» **WHAT IS REQUIRED**
Using the records below, reproduce exactly the lines from the one containing "Screen dimensions: 1568x664" through the end, and nothing more; skip the images.

» **Stored data entries**
━━━━━━

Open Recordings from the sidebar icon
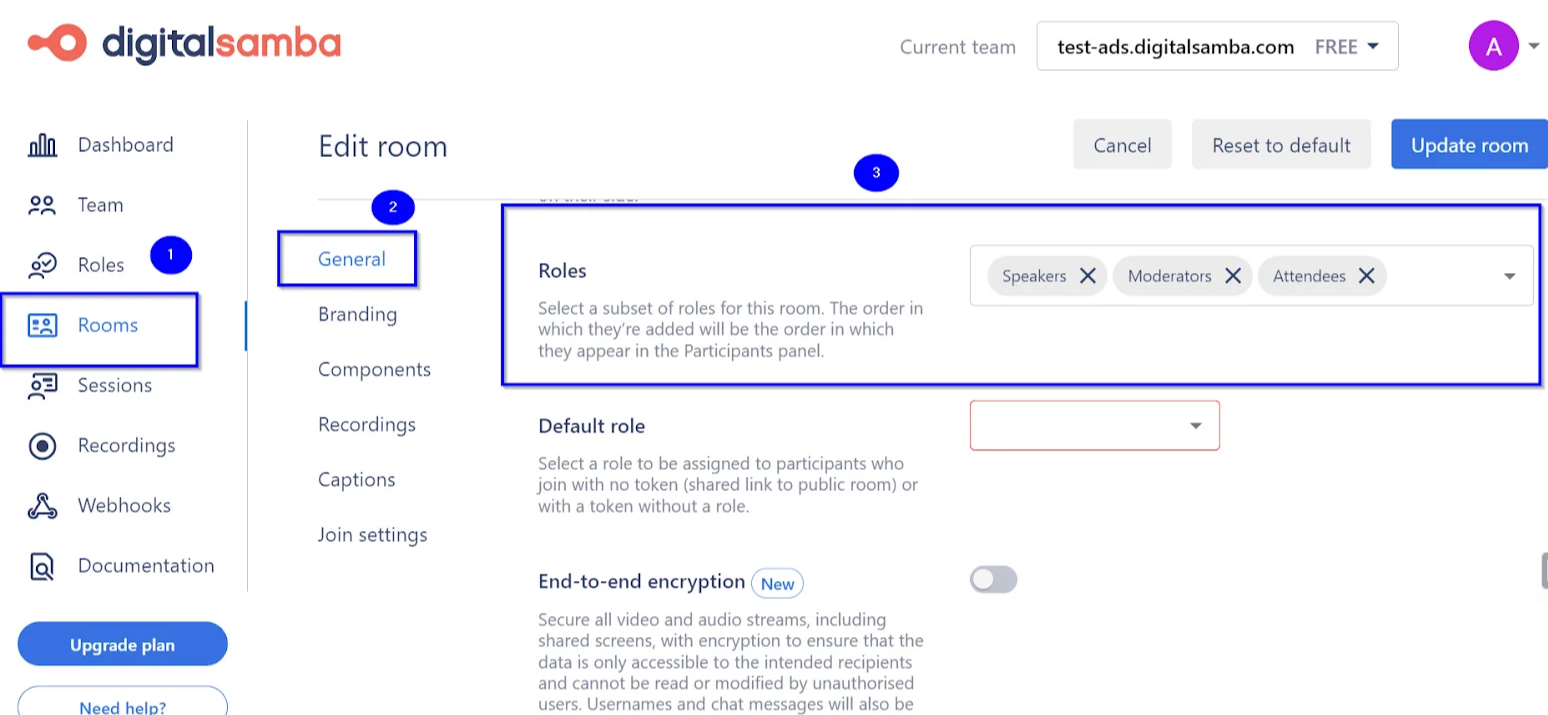1548x715 pixels. tap(42, 445)
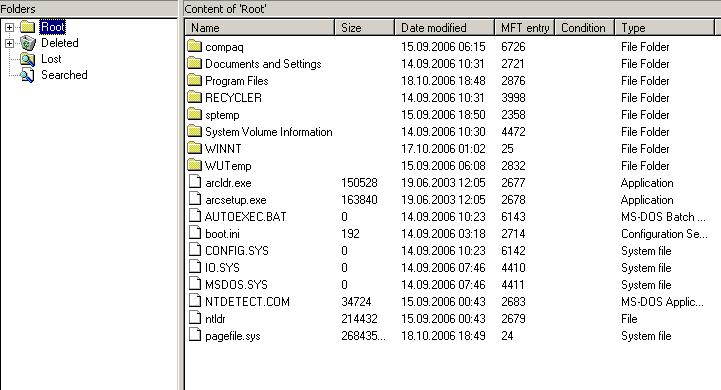Sort list by Name column header
Image resolution: width=721 pixels, height=390 pixels.
click(260, 28)
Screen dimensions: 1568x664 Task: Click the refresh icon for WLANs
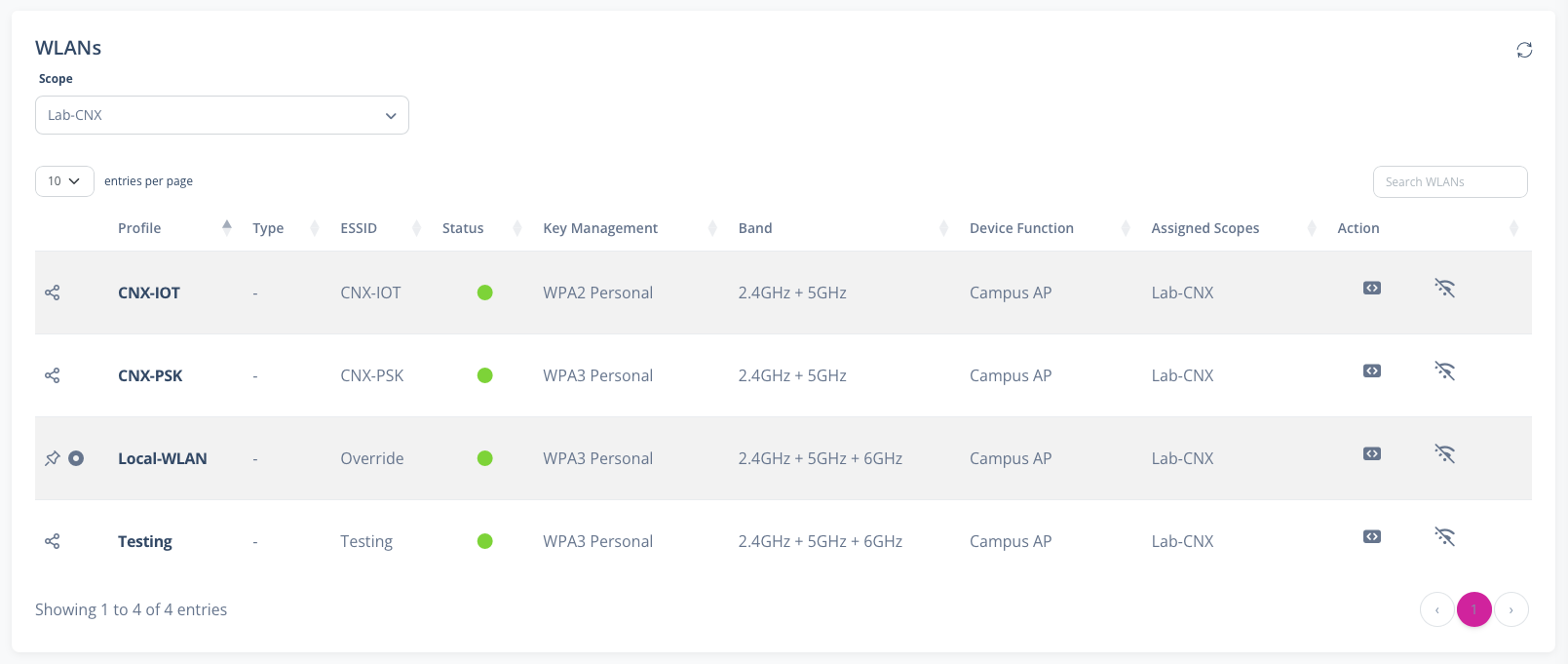pos(1524,50)
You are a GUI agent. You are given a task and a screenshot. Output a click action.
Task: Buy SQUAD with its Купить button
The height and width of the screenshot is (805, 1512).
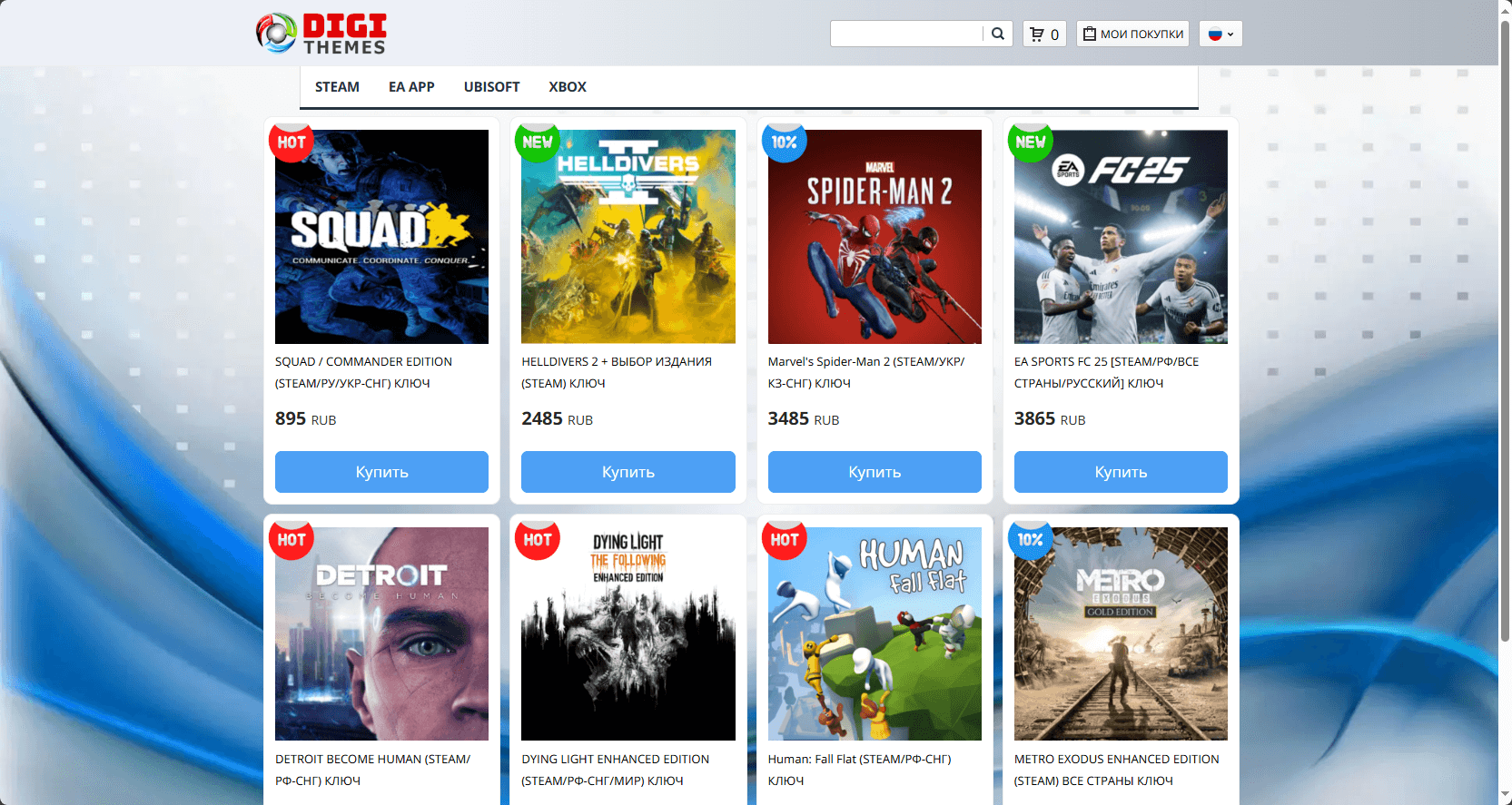click(381, 472)
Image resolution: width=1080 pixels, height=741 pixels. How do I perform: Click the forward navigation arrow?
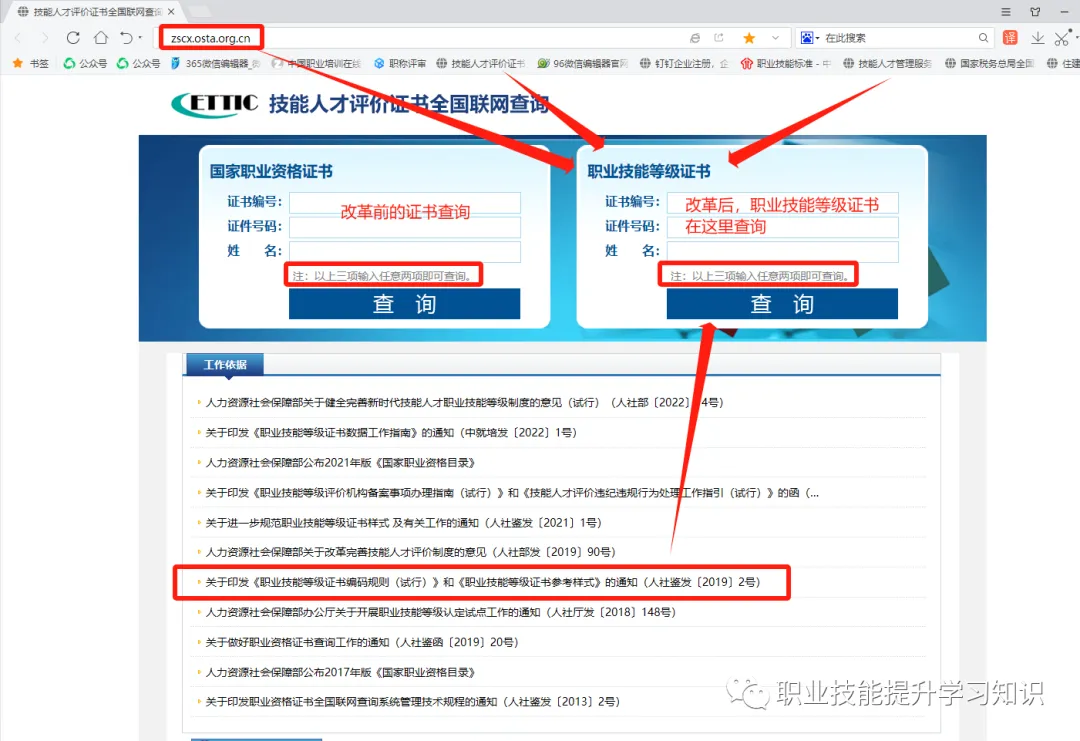point(43,37)
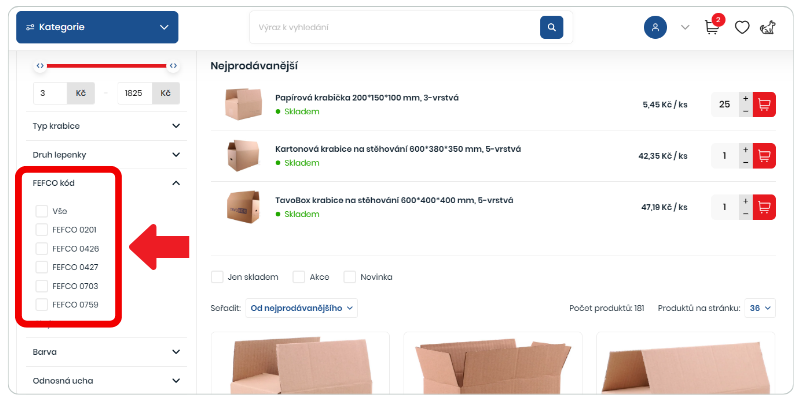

━━━━━━

» **ANSWER FOR THIS EXERCISE**
Screen dimensions: 1568x664 Task: Click the refresh icon for WLANs
pos(1524,50)
You are a GUI agent. You are given a task and a screenshot. Output a click action.
Task: Buy SQUAD with its Купить button
The height and width of the screenshot is (805, 1512).
click(381, 472)
Image resolution: width=1080 pixels, height=741 pixels. How do I perform: Click the forward navigation arrow?
point(43,37)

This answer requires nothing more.